Mortgage rates rise to highest level in over a month

Neutral (-0.2)Impact: Medium

Published on March 12, 2026 (3 hours ago) · By Vibe Trader

Mortgage rates have risen to their highest level in over a month, with Freddie Mac reporting that the average rate on the benchmark 30-year fixed mortgage increased to 6.11% from last week's 6% reading, according to its Primary Mortgage Market Survey released Thursday [1]. This compares to 6.65% a year ago [1]. The average rate on a 15-year fixed mortgage also rose, reaching 5.5% from last week's 5.43% [1].
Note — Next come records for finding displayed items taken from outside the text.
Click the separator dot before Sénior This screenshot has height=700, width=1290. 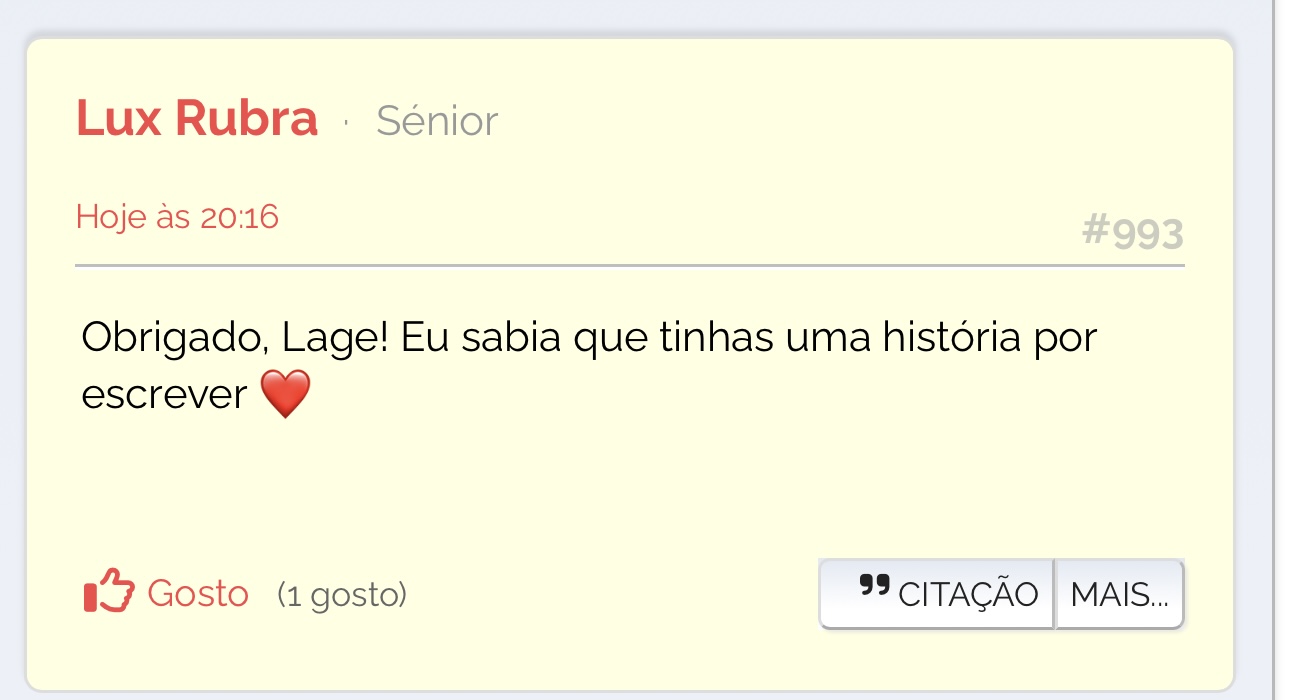click(x=346, y=122)
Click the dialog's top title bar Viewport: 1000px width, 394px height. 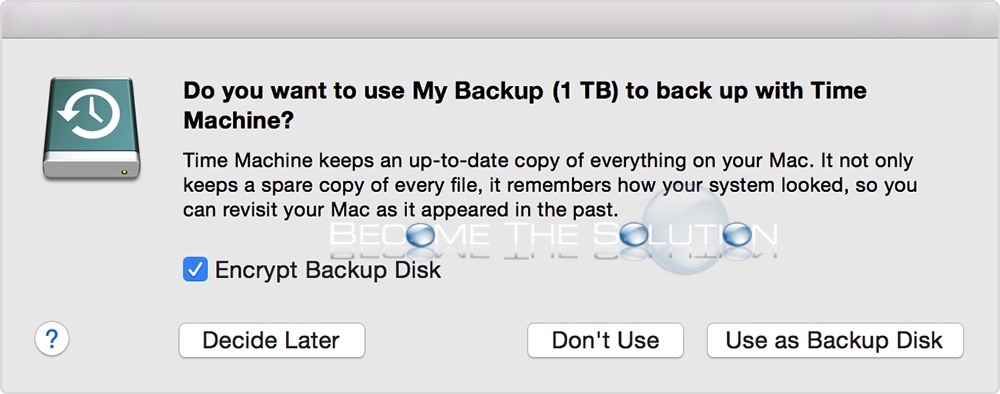[x=500, y=19]
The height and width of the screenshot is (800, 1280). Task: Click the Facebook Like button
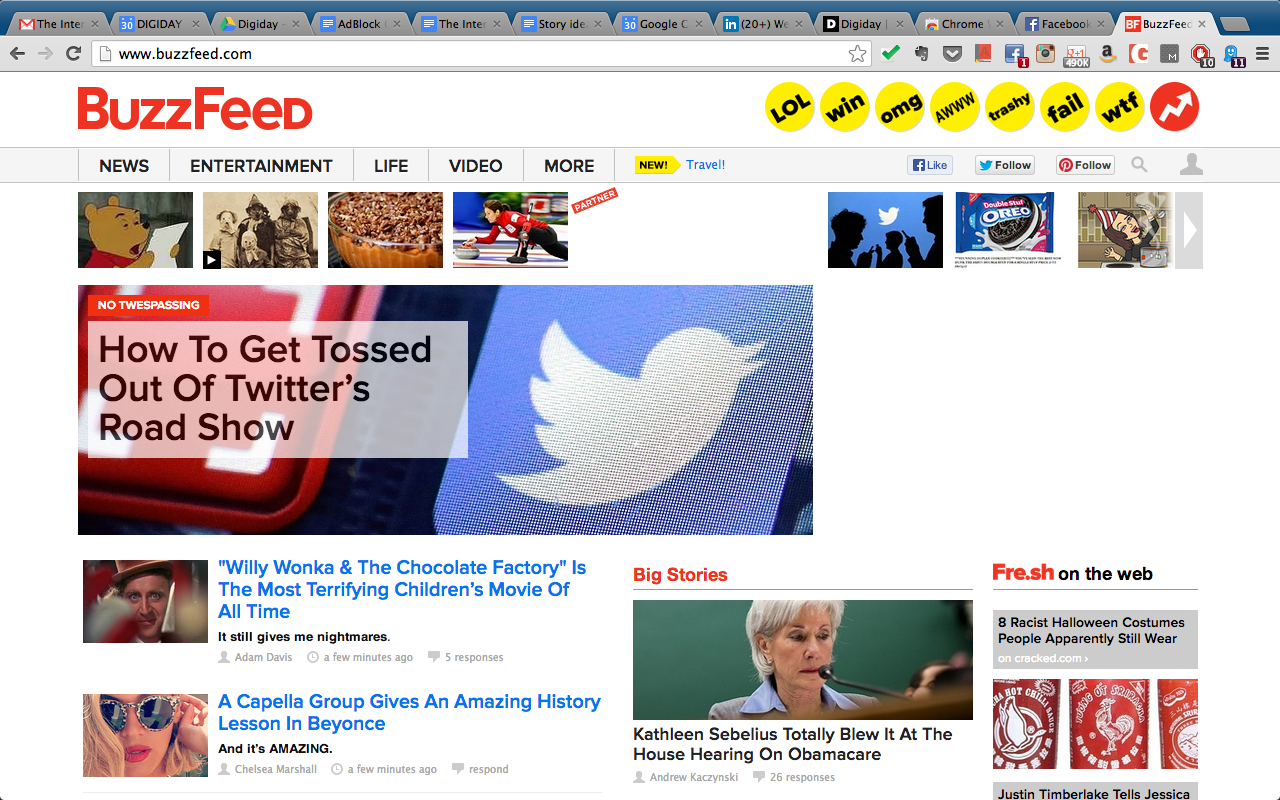tap(929, 165)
The uptick in mortgage rates is attributed to inflation fears fueled by the ongoing conflict in Iran, which has pushed oil prices higher and caused yields on the 10-year Treasury to climb, hovering around 4.23% as of Thursday afternoon [1]. Hannah Jones, Realtor.com senior economic research analyst, noted that these geopolitical tensions are overriding typically soft economic signals, such as weaker jobs data—unemployment increased to 4.4% and nonfarm payroll employment fell by 92,000 jobs—and inflation drifting lower in February, with headline inflation steady at 2.4% and core inflation at 2.5% [1]. Under normal circumstances, these economic readings would exert downward pressure on mortgage rates, but the Middle East conflict is currently the dominant factor [1].

Despite the modest increase in rates, buyer activity has responded positively, with existing-home sales rising 1.7% in February and purchase applications also increasing this week, according to Sam Khater, Freddie Mac’s chief economist [1]. Khater highlighted that buyers are entering the spring homebuying season with rates down more than half a percentage point compared to the same time last year [1].
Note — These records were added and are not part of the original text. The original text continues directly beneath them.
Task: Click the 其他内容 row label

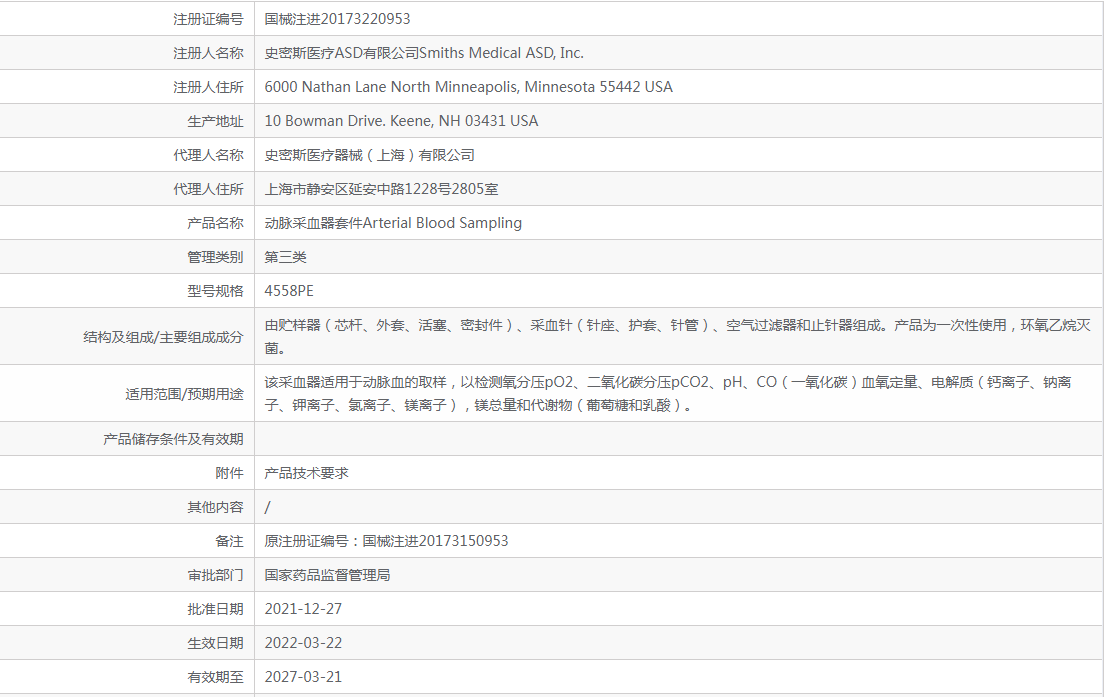Action: (x=215, y=507)
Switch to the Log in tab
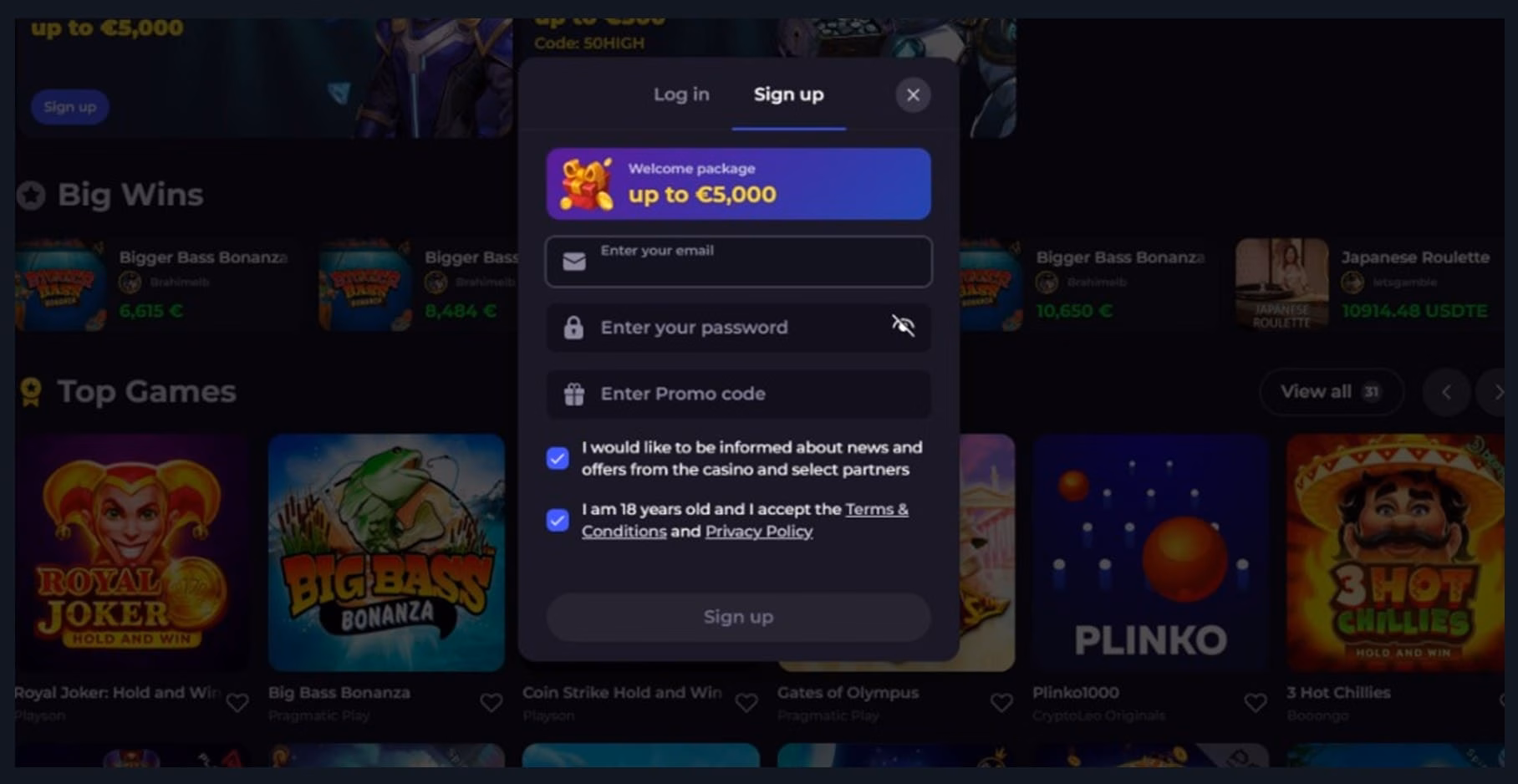Viewport: 1518px width, 784px height. click(681, 94)
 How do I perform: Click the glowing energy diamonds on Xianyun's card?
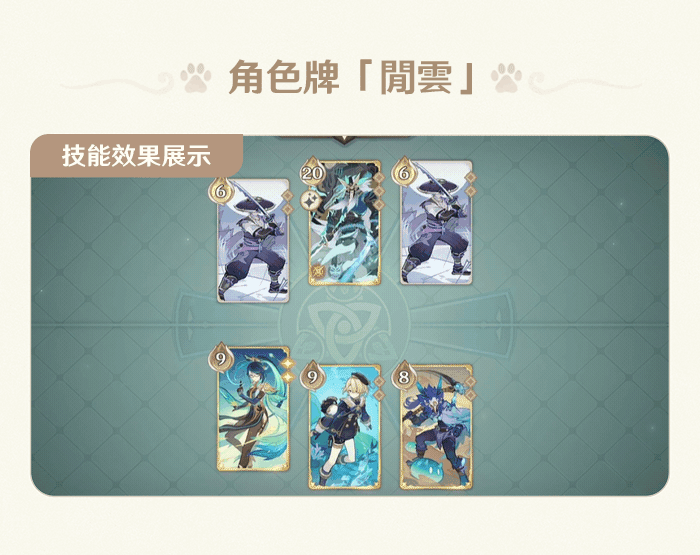click(x=288, y=370)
Mortgage rates are influenced by several factors, including the Federal Reserve and geopolitical events, though they are not directly affected by the Fed's interest rate decisions and instead closely track the 10-year Treasury yield [1].

CONCLUSION

Mortgage rates have risen to 6.11% amid inflation concerns driven by the Iran conflict, despite softer economic data that would normally lower rates. Buyer activity remains resilient, with increased home sales and purchase applications, as the market enters the spring season with rates lower than last year. The geopolitical situation is currently exerting more influence on mortgage rates than domestic economic indicators.